TASK PROMPT =>
Convert the material from the line with "Task: Click the gray bar at screen bottom" to the line with "Action: (x=205, y=433)" into a Markdown table with the columns Row and Line. Number each row and leave out blank lines.

+++ TASK MATERIAL

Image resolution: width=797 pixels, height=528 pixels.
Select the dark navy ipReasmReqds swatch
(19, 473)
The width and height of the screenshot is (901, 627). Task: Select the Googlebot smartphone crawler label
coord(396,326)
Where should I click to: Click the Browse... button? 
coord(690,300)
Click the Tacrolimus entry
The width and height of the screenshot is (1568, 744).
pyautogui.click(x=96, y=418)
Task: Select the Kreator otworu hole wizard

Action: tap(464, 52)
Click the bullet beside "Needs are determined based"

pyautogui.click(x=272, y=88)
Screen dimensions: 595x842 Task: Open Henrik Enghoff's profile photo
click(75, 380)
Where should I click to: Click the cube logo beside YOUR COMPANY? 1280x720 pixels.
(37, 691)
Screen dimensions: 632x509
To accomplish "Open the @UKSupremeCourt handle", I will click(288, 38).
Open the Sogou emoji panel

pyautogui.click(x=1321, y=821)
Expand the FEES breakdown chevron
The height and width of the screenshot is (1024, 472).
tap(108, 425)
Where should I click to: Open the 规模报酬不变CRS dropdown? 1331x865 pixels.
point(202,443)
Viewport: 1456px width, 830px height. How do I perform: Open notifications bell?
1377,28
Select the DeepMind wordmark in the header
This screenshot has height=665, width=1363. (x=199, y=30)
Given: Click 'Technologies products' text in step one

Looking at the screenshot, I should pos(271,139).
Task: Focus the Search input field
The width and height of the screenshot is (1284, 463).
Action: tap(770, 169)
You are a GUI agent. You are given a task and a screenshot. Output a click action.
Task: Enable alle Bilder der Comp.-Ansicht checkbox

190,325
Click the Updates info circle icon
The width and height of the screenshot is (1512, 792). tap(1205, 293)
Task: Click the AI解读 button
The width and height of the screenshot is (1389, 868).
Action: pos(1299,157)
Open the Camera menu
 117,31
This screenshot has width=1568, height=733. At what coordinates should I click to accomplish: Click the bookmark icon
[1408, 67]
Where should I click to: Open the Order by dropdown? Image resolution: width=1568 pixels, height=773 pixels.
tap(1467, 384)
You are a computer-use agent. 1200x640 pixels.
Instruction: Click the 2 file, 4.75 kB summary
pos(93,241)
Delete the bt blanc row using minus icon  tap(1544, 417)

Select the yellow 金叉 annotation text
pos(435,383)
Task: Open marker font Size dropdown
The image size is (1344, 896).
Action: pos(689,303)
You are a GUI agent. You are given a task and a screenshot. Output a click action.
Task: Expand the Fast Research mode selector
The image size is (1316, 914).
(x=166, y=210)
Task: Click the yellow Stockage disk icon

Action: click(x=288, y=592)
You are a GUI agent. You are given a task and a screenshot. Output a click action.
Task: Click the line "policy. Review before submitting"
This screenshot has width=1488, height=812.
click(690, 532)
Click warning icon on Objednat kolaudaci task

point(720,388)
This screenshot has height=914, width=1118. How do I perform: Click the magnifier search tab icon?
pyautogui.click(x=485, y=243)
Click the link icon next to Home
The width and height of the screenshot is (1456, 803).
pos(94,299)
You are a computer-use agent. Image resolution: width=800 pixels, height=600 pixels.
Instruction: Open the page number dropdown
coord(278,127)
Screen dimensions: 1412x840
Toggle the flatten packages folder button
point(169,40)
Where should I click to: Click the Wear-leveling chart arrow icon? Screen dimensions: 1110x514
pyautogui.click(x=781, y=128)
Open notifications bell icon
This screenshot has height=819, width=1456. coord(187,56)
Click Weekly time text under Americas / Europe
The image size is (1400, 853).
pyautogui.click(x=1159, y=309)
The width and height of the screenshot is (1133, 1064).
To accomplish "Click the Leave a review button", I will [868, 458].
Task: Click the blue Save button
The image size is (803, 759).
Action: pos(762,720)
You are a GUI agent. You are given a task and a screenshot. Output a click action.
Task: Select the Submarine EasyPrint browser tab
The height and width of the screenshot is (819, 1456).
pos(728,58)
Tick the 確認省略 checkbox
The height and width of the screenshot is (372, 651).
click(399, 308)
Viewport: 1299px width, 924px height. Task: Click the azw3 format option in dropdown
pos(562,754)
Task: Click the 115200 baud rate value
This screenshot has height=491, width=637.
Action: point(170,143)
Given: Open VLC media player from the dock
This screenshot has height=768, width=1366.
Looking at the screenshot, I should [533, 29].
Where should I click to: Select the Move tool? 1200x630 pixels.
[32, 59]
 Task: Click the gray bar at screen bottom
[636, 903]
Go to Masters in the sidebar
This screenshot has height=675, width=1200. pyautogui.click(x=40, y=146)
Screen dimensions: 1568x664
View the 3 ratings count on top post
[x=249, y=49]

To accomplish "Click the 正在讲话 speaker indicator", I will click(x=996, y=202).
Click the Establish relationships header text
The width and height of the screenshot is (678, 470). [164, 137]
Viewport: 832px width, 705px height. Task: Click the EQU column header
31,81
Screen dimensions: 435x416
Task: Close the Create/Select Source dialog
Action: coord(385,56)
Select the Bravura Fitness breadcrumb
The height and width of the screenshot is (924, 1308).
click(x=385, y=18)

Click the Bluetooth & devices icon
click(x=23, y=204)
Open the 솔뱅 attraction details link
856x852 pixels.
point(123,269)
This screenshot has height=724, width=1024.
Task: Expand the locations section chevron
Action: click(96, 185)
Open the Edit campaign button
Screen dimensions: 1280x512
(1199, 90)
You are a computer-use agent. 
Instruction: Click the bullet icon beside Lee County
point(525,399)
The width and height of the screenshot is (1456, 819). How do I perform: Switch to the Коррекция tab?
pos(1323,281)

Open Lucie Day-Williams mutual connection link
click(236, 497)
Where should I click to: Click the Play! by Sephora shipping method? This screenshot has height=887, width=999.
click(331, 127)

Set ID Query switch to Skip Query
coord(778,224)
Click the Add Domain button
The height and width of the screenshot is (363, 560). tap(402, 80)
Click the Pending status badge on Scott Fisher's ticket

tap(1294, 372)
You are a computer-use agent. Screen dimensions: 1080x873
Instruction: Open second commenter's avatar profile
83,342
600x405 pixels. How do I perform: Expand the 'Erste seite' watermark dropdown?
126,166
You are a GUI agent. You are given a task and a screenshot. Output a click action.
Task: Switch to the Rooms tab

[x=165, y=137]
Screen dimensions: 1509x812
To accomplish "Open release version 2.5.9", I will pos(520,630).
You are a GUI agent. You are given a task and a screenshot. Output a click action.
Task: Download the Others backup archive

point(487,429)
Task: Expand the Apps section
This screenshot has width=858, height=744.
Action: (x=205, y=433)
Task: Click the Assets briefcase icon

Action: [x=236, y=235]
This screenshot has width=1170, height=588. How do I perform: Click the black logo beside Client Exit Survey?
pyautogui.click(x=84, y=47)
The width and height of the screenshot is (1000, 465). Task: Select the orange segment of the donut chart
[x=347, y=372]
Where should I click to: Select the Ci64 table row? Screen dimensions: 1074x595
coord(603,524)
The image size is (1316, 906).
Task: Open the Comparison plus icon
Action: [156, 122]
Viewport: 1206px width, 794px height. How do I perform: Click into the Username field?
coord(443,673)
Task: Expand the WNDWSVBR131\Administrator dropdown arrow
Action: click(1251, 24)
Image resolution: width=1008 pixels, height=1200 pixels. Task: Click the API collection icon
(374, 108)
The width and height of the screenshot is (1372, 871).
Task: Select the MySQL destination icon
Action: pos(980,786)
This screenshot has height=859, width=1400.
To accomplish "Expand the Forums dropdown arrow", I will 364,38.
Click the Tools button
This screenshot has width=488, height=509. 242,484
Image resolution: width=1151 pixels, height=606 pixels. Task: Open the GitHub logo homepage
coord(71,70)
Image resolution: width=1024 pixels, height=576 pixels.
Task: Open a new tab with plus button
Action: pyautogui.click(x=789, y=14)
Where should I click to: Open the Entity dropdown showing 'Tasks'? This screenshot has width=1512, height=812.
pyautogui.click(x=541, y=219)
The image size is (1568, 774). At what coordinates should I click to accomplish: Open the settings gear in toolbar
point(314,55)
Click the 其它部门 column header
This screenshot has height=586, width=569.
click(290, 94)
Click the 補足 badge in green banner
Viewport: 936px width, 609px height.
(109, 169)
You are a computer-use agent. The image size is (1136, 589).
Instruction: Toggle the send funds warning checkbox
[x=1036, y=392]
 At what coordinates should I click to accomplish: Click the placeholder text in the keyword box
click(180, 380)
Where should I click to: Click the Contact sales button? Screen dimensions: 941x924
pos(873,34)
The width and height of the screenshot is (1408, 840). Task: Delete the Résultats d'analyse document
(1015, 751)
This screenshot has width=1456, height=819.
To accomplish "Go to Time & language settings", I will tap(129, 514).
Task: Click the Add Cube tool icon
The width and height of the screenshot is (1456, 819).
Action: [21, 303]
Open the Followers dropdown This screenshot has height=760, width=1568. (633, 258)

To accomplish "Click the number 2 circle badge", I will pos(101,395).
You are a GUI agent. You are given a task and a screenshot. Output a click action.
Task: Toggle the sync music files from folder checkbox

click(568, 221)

++++++

ANSWER TO THIS EXERCISE =>
| Row | Line |
|---|---|
| 1 |  Task: Click the gray bar at screen bottom |
| 2 | [636, 903] |
| 3 | Go to Masters in the sidebar |
| 4 | This screenshot has height=675, width=1200. pyautogui.click(x=40, y=146) |
| 5 | Screen dimensions: 1568x664 |
| 6 | View the 3 ratings count on top post |
| 7 | [x=249, y=49] |
| 8 | To accomplish "Click the 正在讲话 speaker indicator", I will click(x=996, y=202). |
| 9 | Click the Establish relationships header text |
| 10 | The width and height of the screenshot is (678, 470). [164, 137] |
| 11 | Viewport: 832px width, 705px height. Task: Click the EQU column header |
| 12 | 31,81 |
| 13 | Screen dimensions: 435x416 |
| 14 | Task: Close the Create/Select Source dialog |
| 15 | Action: coord(385,56) |
| 16 | Select the Bravura Fitness breadcrumb |
| 17 | The height and width of the screenshot is (924, 1308). |
| 18 | click(x=385, y=18) |
| 19 | Click the Bluetooth & devices icon |
| 20 | click(x=23, y=204) |
| 21 | Open the 솔뱅 attraction details link |
| 22 | 856x852 pixels. |
| 23 | point(123,269) |
| 24 | This screenshot has height=724, width=1024. |
| 25 | Task: Expand the locations section chevron |
| 26 | Action: click(96, 185) |
| 27 | Open the Edit campaign button |
| 28 | Screen dimensions: 1280x512 |
| 29 | (1199, 90) |
| 30 | You are a computer-use agent.  |
| 31 | Instruction: Click the bullet icon beside Lee County |
| 32 | point(525,399) |
| 33 | The width and height of the screenshot is (1456, 819). How do I perform: Switch to the Коррекция tab? |
| 34 | pos(1323,281) |
| 35 | Open Lucie Day-Williams mutual connection link |
| 36 | click(236, 497) |
| 37 | Where should I click to: Click the Play! by Sephora shipping method? This screenshot has height=887, width=999. |
| 38 | click(331, 127) |
| 39 | Set ID Query switch to Skip Query |
| 40 | coord(778,224) |
| 41 | Click the Add Domain button |
| 42 | The height and width of the screenshot is (363, 560). tap(402, 80) |
| 43 | Click the Pending status badge on Scott Fisher's ticket |
| 44 | tap(1294, 372) |
| 45 | You are a computer-use agent. Screen dimensions: 1080x873 |
| 46 | Instruction: Open second commenter's avatar profile |
| 47 | 83,342 |
| 48 | 600x405 pixels. How do I perform: Expand the 'Erste seite' watermark dropdown? |
| 49 | 126,166 |
| 50 | You are a GUI agent. You are given a task and a screenshot. Output a click action. |
| 51 | Task: Switch to the Rooms tab |
| 52 | [x=165, y=137] |
| 53 | Screen dimensions: 1509x812 |
| 54 | To accomplish "Open release version 2.5.9", I will pos(520,630). |
| 55 | You are a GUI agent. You are given a task and a screenshot. Output a click action. |
| 56 | Task: Download the Others backup archive |
| 57 | point(487,429) |
| 58 | Task: Expand the Apps section |
| 59 | This screenshot has width=858, height=744. |
| 60 | Action: (x=205, y=433) |